The quote is no longer on his blog’s sidebar but it stuck with me for a few years, to this day. It inspired one of the lines of dialogue you see in the second image below.
Oh, by the way, this email is the first of an undetermined number of emails with images of quotes from the book. They link to larger versions. Keep in mind they are initial-draft quotes so they are subject to change. You get what you pay for.
Not that anything online requires practical or social blessing, but feel free to share them however you like–but don’t be a butt and remove the URL. That makes baby seals cry.
When there’s as decent amount of accumulation of snow or ice, especially on the street, and it rains, parts of the snow or ice on the ground melt and some doesn’t. It depends on the thickness of the snow/ice, how dirty it is, the grade of the hill it’s on, the type of ground it’s on, exposure to sunlight, etc.. What you end up with is a varied environment of hills of snow/ice, valleys, real running rivers, swamps, lakes. Essentially it’s a miniaturized, ersatz geography.

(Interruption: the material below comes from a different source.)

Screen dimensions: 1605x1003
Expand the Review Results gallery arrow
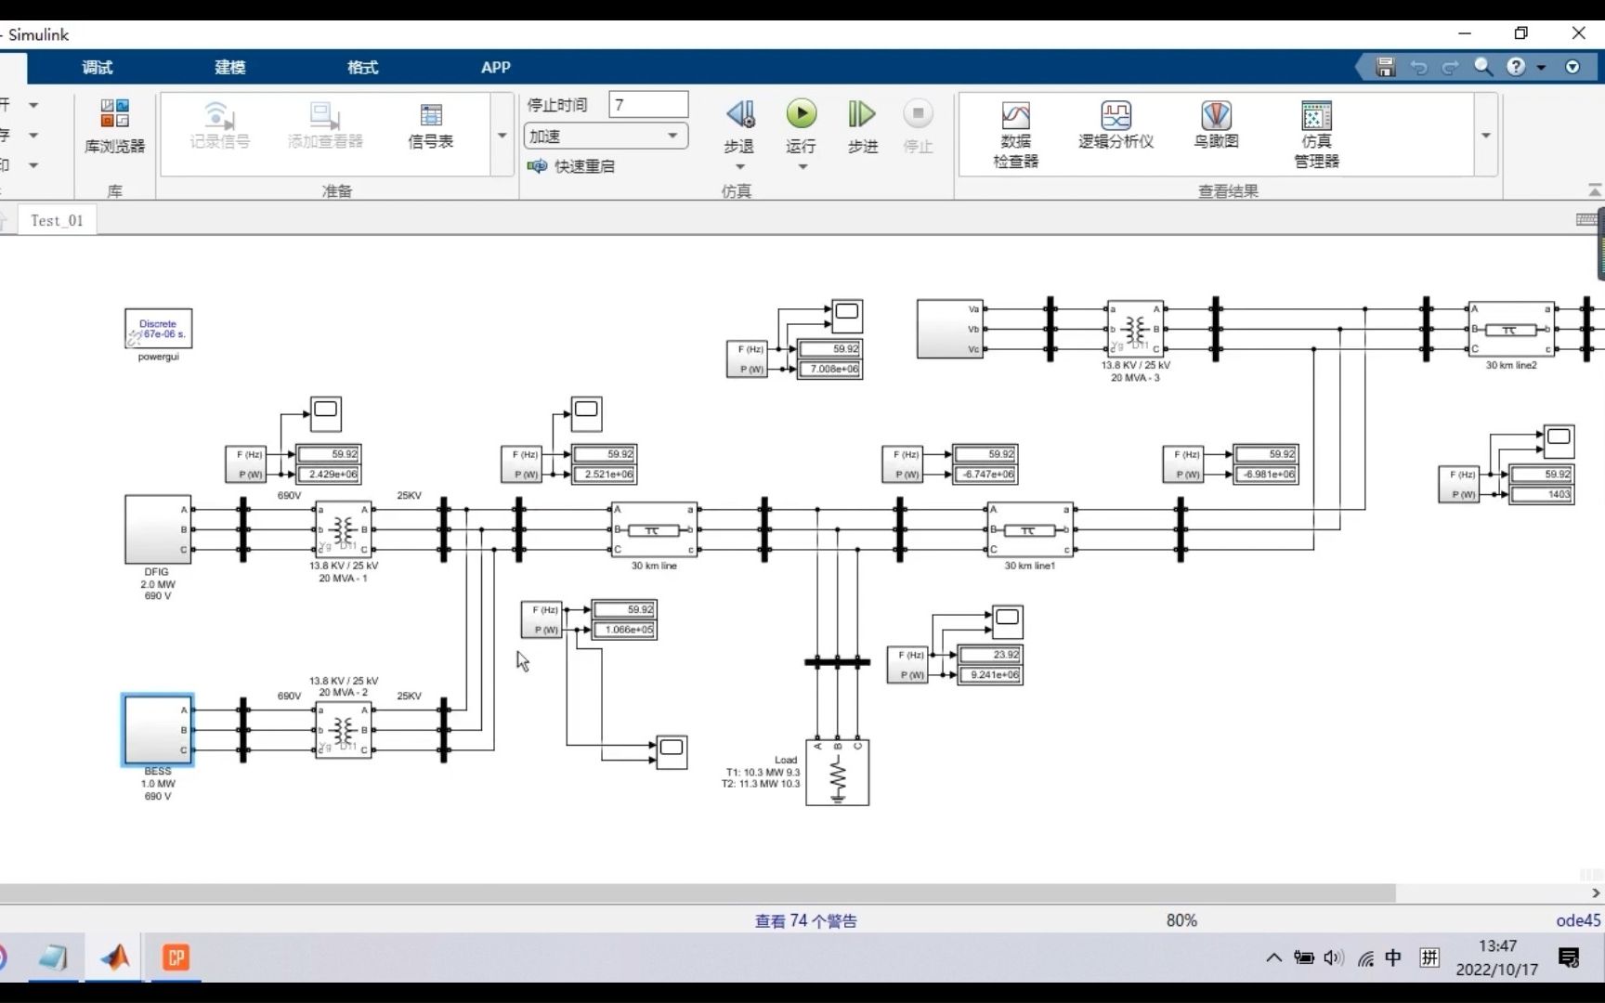1486,136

There’s a neat metaphor in all of that somewhere, but it doesn’t feel like I’m the one destined to engineer it. Anyone reading this should feel free to take it if strikes you.

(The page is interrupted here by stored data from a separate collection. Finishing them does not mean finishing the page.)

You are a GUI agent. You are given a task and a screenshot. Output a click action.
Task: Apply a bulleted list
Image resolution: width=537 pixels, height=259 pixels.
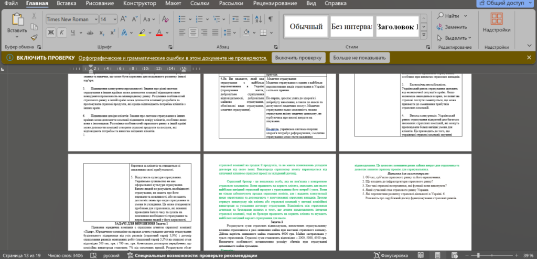tap(180, 19)
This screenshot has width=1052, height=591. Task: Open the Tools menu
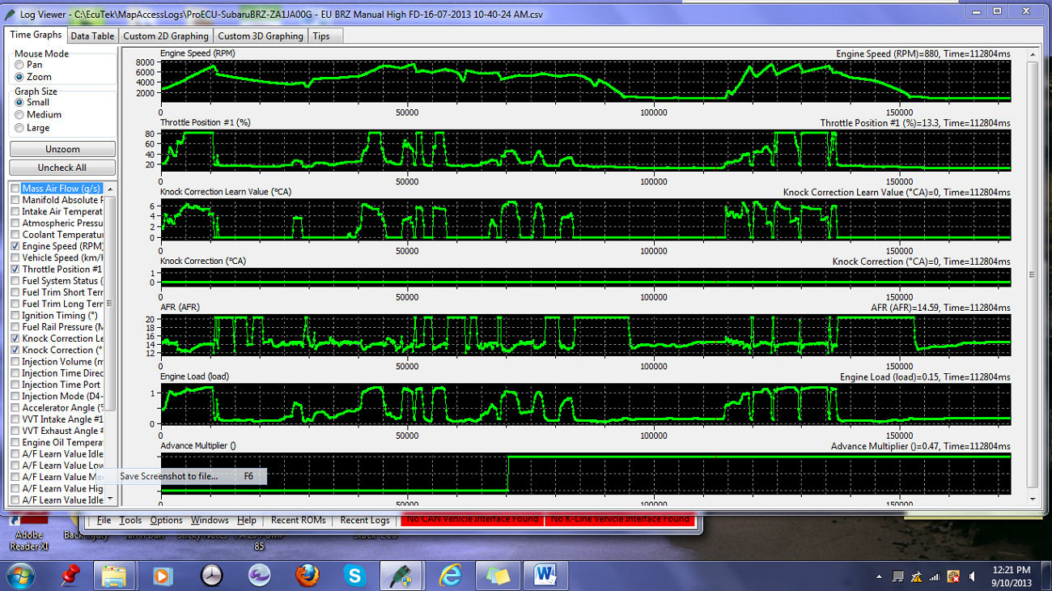(x=130, y=520)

If the universe were ten minutes old, it would make sense to say it was not around 11 minutes ago, but this doesn’t mean there is a physical meaning to “eleven minutes”, and without this physical meaning it makes no sense to ask what happened 10 minutes ago in the sense of describing some transition from an earlier state to a later one.
Say a production of Hamlet starts at 5:00. At 5, everyone in the audience can enter into a world with kings, suicides, gravediggers and melancholic philosophers. So where was the Denmark that the play brings to life at 4:59? The world that comes to be is not some transition from an earlier state. The Denmark that comes to be in fact doesn’t come to be at 5 but in the middle of the night, with a patrol seeing a ghost.
The remark about Denmark existing prior to the Hamlet production is odd. If we work with the analogy, Denmark does exist prior to the production because it exists in the real world, in a “different state” than the fictional one. We can conceive of the Hamlet Denmark because we know of the real one, yet Hamlet and Co., could conceive of the real Denmark if they chose to, but only as a metaphysical object. In other words, since the actors of the in-story Hamlet has the same faculties we do, they could theorize a “form” of Denmark—ours, the “real” one)—of which their instance of Denmark is only a certain incarnation.
So, if I’m understanding correctly, us real-worlders, existing at 4:59 before Hamlet starts, know the real Denmark in much the same way God knows the “real” world at “the beginning of our universe minus one second.” We have the raw materials to construct the fictional Denmark, but if we consider time as a raw material the analogy starts to break down since we are still measuring with in-universe time. We don’t know the how of time before the Big Bang. God’s 4:59 is most likely very different than how we experience 4:59, for sure, but how could that translate to the real vs. Hamlet Denmark?